Perplexity has faced criticism

The chatbot has made search the basis of its product offering and has even brought in a growing number of traffic referrals. The company raised a $63 million round in April, bringing its valuation to more than a billion dollars and reaching unicorn status. Since its launch, Perplexity has expanded its features, including a publishing capability that lets users make a webpage generated from web search-based information called Pages. 
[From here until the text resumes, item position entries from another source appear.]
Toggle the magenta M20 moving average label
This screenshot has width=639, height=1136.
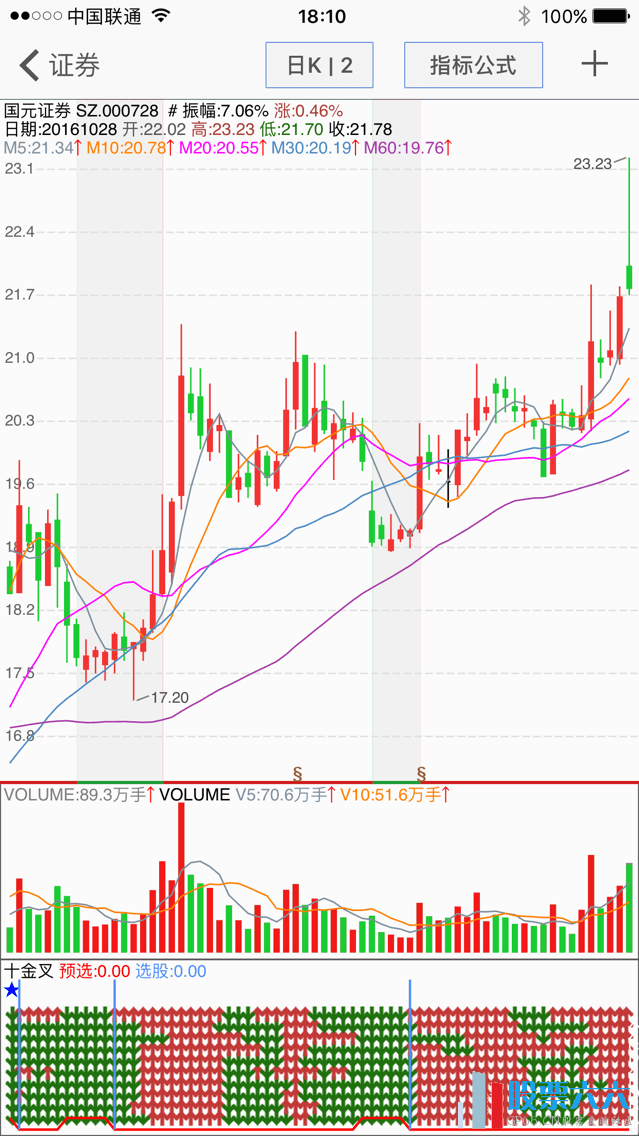point(222,148)
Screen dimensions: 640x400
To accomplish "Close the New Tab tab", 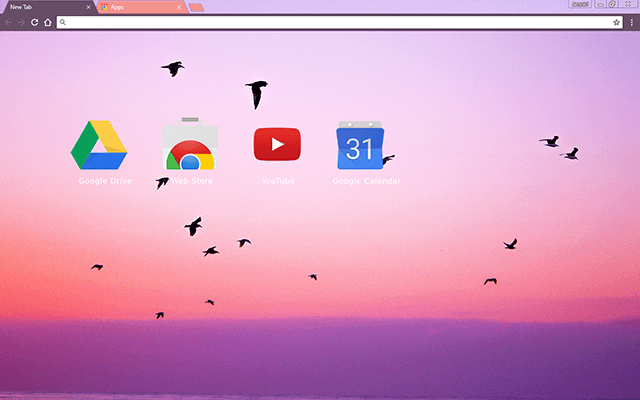I will click(89, 7).
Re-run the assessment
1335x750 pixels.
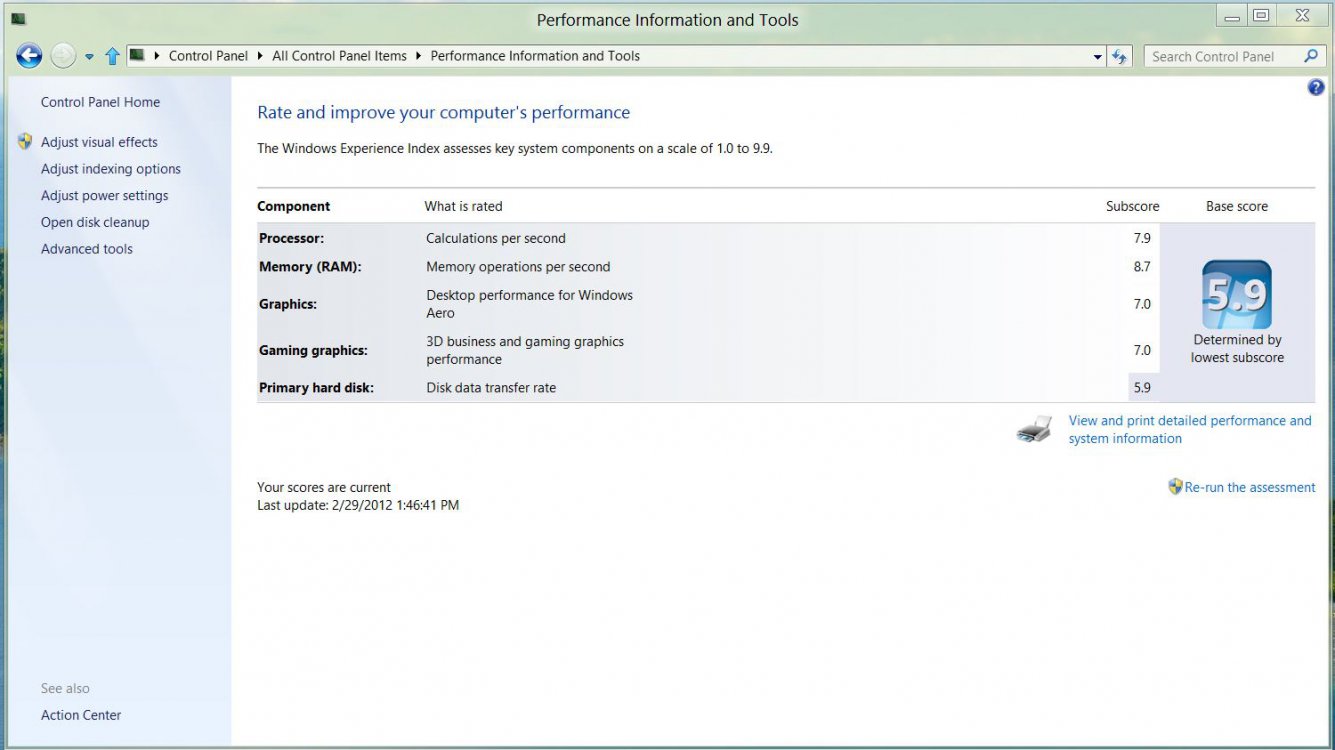tap(1250, 487)
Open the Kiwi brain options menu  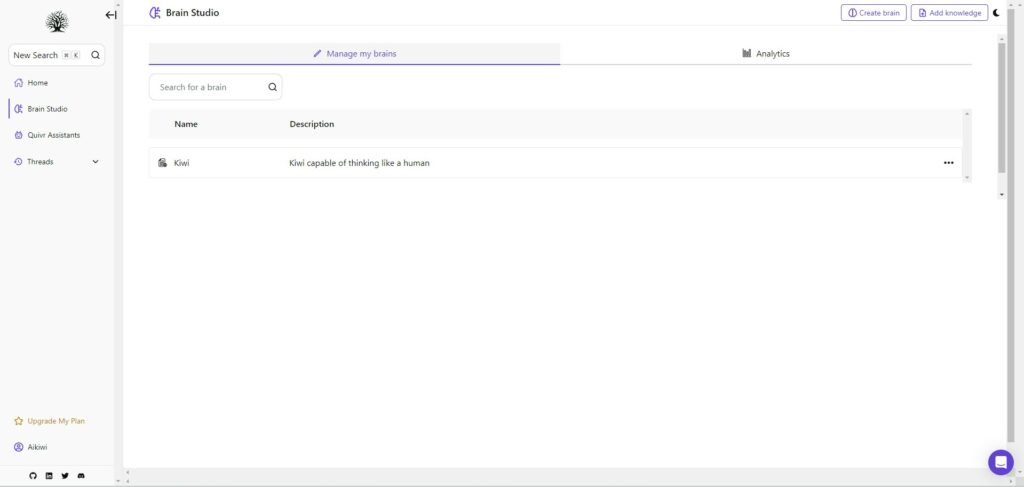point(948,163)
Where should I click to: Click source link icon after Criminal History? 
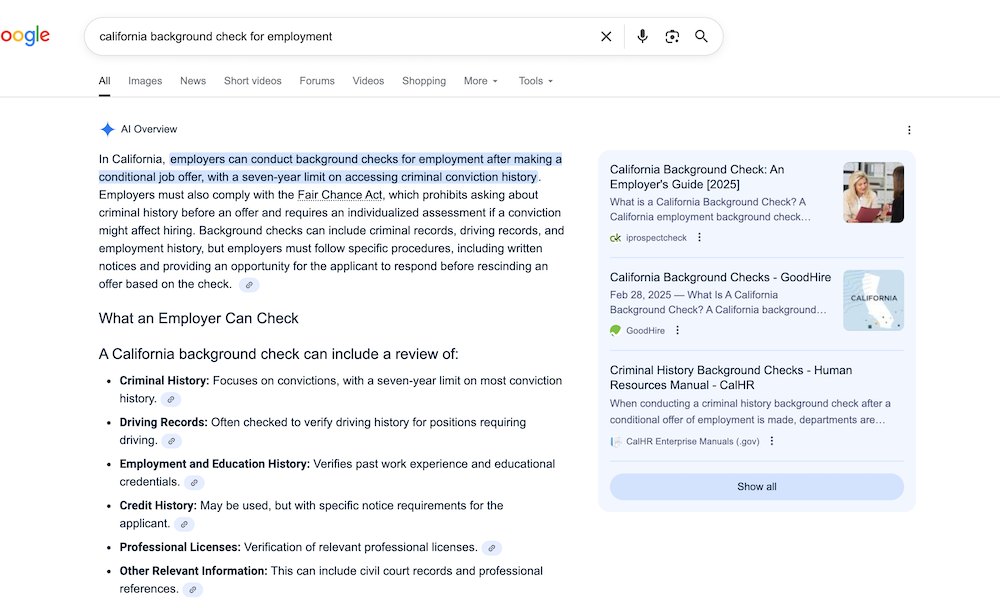171,399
But lately, Perplexity found itself in hot water after Forbes sued the company for alleged copyright infringement and has been called out for ignoring opt-outs in Wired magazine’s robot.txt. Nieman Labs reported that chatbots like Perplexity and OpenAI’s ChatGPT are prone to hallucinating links to information or news stories they surface on their platforms. 

Shevelenko shrugged off the criticisms, saying that the reporting on infringement “is inaccurate” and doubled down on the fact that Perplexity has been putting source links on answers from the very beginning. Shevenlenko said the company has been working on the revenue-sharing program even before criticisms that the platform willfully ignored opt-outs were reported. 

“These issues of aggregation and sourcing and citing, all this predates AI and goes back to the very first book publishers in the 17th century,” said Shevelenko. “AI doesn’t fundamentally change some of the core dynamics here. One important difference is that Perplexity doesn’t train our own foundation model, and we’re not in the business of scraping up the internet and using that to train the reasoning of a foundation model.”